Memories returned. I’d tricked Jenna before I slept, dipping into the ship’s systems, changing when the
New Making’s
med-bots would wake me. I should have three days alone.

There were things I needed to know. My parents had been on this ship; traces of them lived in its databanks. But Jenna had refused all my questions, driving us through getting the ship in order after we took off, and then insisting on cold sleep. I couldn’t risk having no time before we landed.

I gave up on my eyelids after one more struggle and settled for moving both of my index fingers.

Had I been caught? Was Jenna awake? If so, was she angry?

I sensed the deep thrum of ship’s data just outside my skin, hovering separate from my consciousness. I felt so dry. If I had enough water, would data surge inside my skin and fill me?

Chelo would disapprove of me tricking Jenna. I could see Chelo’s face now, her dark hair pulled back tightly so her dark eyes looked bigger than normal, glaring at me, her stare a combination of anger and big-sister concern.
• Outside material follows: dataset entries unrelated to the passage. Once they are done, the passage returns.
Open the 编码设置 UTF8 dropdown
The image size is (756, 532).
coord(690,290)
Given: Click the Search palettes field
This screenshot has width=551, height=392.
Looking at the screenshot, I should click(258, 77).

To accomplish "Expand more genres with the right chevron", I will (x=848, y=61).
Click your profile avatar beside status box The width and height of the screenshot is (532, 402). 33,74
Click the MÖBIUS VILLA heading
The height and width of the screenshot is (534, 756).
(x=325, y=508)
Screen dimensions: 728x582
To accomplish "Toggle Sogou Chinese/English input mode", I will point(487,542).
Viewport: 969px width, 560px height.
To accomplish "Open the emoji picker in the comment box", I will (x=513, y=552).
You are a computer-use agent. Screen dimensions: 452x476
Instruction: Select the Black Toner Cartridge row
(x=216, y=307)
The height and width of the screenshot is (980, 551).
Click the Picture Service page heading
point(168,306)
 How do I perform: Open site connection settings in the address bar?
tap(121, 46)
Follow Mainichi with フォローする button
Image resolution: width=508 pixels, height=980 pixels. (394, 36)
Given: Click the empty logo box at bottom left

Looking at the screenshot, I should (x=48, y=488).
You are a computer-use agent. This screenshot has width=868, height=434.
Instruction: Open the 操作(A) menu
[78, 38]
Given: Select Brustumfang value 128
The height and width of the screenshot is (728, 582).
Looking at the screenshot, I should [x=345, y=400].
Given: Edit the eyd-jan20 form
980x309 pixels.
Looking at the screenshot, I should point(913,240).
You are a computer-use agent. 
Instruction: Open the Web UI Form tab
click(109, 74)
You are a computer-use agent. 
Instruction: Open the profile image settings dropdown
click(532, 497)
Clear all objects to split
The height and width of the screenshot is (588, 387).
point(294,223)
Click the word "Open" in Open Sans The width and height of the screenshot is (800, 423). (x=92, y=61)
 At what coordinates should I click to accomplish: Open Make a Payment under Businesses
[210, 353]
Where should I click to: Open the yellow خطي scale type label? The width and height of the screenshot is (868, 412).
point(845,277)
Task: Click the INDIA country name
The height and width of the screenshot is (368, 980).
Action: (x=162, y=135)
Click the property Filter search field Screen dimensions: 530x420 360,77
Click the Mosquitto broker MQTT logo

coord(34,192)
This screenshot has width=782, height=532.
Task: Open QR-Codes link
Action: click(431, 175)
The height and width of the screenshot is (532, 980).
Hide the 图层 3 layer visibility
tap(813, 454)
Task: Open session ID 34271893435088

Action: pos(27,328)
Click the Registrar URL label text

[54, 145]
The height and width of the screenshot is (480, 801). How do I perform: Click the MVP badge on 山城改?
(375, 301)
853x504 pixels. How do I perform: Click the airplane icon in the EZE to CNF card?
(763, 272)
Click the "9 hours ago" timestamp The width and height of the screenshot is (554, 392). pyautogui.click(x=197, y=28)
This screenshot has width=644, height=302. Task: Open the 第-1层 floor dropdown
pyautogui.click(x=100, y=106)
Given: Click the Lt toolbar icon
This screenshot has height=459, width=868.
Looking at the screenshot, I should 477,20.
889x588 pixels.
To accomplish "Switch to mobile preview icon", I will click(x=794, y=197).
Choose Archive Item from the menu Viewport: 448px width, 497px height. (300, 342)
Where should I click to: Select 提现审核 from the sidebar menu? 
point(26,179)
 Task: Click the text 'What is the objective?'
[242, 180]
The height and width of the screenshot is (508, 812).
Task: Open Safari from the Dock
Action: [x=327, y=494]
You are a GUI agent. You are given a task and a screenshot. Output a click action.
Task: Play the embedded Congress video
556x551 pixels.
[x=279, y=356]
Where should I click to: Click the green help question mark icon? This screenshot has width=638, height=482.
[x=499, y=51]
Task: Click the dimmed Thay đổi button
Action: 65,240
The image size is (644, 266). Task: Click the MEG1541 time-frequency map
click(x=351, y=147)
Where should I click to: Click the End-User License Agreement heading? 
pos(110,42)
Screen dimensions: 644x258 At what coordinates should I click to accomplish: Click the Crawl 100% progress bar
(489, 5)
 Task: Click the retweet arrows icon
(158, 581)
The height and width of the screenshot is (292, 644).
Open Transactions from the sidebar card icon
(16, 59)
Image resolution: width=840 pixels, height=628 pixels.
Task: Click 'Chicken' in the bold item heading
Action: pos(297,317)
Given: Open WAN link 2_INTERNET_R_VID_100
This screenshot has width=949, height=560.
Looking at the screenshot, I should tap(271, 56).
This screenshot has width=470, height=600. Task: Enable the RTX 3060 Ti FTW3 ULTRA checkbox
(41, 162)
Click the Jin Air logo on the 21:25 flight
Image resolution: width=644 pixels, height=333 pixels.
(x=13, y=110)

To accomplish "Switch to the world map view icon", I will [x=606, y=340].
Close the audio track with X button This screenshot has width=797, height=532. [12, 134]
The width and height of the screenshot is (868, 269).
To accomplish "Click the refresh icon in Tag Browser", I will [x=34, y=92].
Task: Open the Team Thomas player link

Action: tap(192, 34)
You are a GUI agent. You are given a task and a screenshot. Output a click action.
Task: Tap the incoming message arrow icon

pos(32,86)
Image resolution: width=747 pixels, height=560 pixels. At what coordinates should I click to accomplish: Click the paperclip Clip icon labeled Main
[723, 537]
Chelo’s lips would be tight against each other, and she’d have one hand on her hip. And yet there’d be a smile trying to get out. Knowing how Chelo would hate it, tricking Jenna didn’t feel good.

But Chelo wasn’t here. I closed away the missing part of me she represented. She’d made her choice. I understood, but understanding and accepting weren’t the same.

I wiped my eyes, clearing away junk, ripping eyelashes, blinking at the small, spare room. A groan escaped me as I reached my right arm out, grabbing my pilot’s coat from the chair nearby, draping it across my chest. What I needed, direct contact. My fingers found a strip of threaded conductor. Finally, data filled my blood, as good as water. Better. Data raced through my being, spoke to my heart.

Something scraped on the floor near me; adrenaline surged. I turned my head. Leo. My pet maintenance bot, adopted at Jenna’s insistence to keep me safe on the ship. Waiting where I’d told it to, ripping a small smile from my cracked lips.

My eyes slid closed again. I descended into the shipsong, riding it, building it back into my body. Bots reporting. Mostly well: enough well. A miracle, given we had no human roboticist. Food enough in the tiny garden, freezers still working, air breathable everywhere. Engines clean and silent, still running fast: three weeks from landing on Silver’s Home.

Where was Jenna?

Asleep in her frozen bed. Maybe far away, like I had been.

I experimented with a long stretch. My toes touched cool metal, my back arched into the stretch, my torso rose. Everything slow, a half-beat behind the time I thought the commands to move.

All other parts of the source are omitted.